DESCRIPTION (provided by applicant): Auditory circuits in the mammalian CNS exhibit robust spontaneous activity before the onset of hearing. This activity originates within the developing cochlea and is dependent on excitation of inner hair cells (IHCs); however, little is known about the molecular mechanisms responsible for initiating spontaneous IHC activity or the consequences of this activity for development of auditory circuits in the brain. The studies outlined in this proposal will use in vivo genetic manipulations of key components of this pathway in combination with electrophysiological studies in isolated cochleae and in vivo imaging in unanesthetized mice to test the hypothesis that IHC activity is induced by the periodic release of ATP from inner supporting cells (ISCs). These studies will define the autoreceptor(s) responsible for detecting ATP and the mechanisms by which ISCs induce depolarization of nearby IHCs, events that ultimately trigger bursts of action potentials in spiral ganglion neurons (SGNs) and synchronous activity of neurons in central auditory circuits. The global activity patterns exhibited by auditory neurons before hearing onset will be defined in the inferior colliculus and primary auditory cortex (A1) during normal development and when sensory-independent activity from the cochlea is disrupted, providing fundamental new insight into the role of this cochlea-dependent activity in maturation of auditory circuits and the response of these circuits to deficits in activity during this crucial developmental stage. Changes in network activity in response to the loss of connexin 26, mutations of which are a major cause of non-syndromic deafness, will be examined to determine how disruption of gap junctional coupling among cochlear supporting cells alters the patterns of activity carried through nascent auditory circuits. In addition, the role of spontaneous activity in the refinement of dendritic and axonal projections of SGNs will be assessed through selective in vivo genetic manipulations of cells in the cochlea. These studies will provide greater insight into the fundamental mechanisms used to shape the circuits that process sound information.

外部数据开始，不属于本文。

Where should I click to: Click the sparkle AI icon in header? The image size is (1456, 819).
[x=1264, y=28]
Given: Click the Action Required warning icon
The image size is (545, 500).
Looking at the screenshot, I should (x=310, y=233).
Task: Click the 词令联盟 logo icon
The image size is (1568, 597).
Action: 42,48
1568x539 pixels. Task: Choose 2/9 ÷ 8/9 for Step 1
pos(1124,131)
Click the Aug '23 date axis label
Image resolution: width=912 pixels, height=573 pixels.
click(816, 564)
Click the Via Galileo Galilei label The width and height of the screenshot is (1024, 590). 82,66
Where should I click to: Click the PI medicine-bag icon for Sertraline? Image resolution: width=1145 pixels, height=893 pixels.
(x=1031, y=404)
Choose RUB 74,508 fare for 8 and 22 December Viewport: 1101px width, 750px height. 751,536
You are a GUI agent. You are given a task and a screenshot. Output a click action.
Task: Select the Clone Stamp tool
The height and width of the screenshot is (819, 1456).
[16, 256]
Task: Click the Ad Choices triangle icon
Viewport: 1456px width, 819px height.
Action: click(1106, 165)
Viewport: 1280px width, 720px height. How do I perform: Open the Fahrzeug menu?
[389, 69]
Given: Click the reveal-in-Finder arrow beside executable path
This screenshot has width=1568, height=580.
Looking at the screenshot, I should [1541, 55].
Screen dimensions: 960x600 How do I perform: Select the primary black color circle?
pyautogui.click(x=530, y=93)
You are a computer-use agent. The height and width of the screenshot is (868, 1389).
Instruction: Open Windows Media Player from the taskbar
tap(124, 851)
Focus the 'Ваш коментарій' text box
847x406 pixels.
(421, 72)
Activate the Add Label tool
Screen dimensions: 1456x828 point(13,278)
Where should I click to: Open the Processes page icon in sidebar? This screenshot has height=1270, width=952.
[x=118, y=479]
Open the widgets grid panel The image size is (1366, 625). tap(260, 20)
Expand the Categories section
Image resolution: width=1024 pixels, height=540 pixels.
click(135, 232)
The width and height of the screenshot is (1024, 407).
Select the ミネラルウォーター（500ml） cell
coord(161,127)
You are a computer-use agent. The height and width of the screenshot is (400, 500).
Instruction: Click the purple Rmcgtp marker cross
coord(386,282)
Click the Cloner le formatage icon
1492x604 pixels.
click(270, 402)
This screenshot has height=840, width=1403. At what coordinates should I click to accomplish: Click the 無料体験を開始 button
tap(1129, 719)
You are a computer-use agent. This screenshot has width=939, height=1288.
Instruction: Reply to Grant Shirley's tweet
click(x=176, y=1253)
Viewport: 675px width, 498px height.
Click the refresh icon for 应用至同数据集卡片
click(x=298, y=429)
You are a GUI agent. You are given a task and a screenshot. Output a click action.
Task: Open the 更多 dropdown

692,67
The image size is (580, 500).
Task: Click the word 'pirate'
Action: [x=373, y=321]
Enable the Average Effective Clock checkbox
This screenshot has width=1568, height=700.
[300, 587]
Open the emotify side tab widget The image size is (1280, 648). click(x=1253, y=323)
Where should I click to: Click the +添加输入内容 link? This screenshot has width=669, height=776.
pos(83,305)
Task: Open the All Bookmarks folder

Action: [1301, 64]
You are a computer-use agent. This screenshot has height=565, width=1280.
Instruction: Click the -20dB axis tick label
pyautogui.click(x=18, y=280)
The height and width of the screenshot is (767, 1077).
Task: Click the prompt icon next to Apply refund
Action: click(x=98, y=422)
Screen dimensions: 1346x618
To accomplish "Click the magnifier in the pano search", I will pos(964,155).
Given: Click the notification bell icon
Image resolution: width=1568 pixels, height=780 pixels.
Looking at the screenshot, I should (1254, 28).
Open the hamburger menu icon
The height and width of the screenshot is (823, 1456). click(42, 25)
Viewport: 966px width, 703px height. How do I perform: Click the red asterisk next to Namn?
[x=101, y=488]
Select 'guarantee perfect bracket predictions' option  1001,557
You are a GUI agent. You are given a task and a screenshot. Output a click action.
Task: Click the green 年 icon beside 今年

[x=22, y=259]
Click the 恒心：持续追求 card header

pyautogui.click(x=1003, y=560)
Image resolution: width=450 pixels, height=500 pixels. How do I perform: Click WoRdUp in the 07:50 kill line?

描述（由适用提供）：哺乳动物中枢神经系统中的听觉电路在听证会开始前表现出强大的赞助商 - 可启用活动。该活性起源于发育中的耳蜗，取决于内毛细胞的兴奋（IHC）。然而，对于负责发起赞助商-IHC活性的分子机制或该活动对大脑中听觉电路发展的后果知之甚少。该提案中概述的研究将使用该途径的关键组成部分的体内遗传操纵与分离的耳蜗中的电生理研究结合使用，并在未消除的小鼠中进行了体内成像，以测试IHC活性的假设，即IHC活性是由ATP定期释放从INTER支持细胞中引起的（ISC）。这些研究将定义负责检测ATP的自身受体以及ISC诱导附近IHC沉积的机制，这些事件最终触发了螺旋中的动作电位爆发。中央听觉圆中神经元的神经神经元（SGNS）和同步活动。在正常发育过程中，以及当与耳蜗的感觉无关的活动中，将在听觉发作前的听觉神经元和原发性听觉皮层（A1）中定义听觉神经元暴露的全球活动模式，从而在这些循环循环中的响应中，从而提供了对这种同志依赖于这种循环范围的作用的基本洞察力，从而提供了基本的新见解。更改在响应连接蛋白26的丧失的网络活性中，将检查其突变是非综合性死亡性的主要原因，以确定耳蜗支撑细胞之间间隙连接耦合的破坏如何改变通过新生的听觉通行器携带的活动模式。此外，赞助商活动在树突状和树突的完善中的作用 SGNS的轴突项目将通过耳蜗中细胞的体内遗传操纵进行评估。这些研究将对塑造处理声音信息的电路的基本机制提供更深入的了解。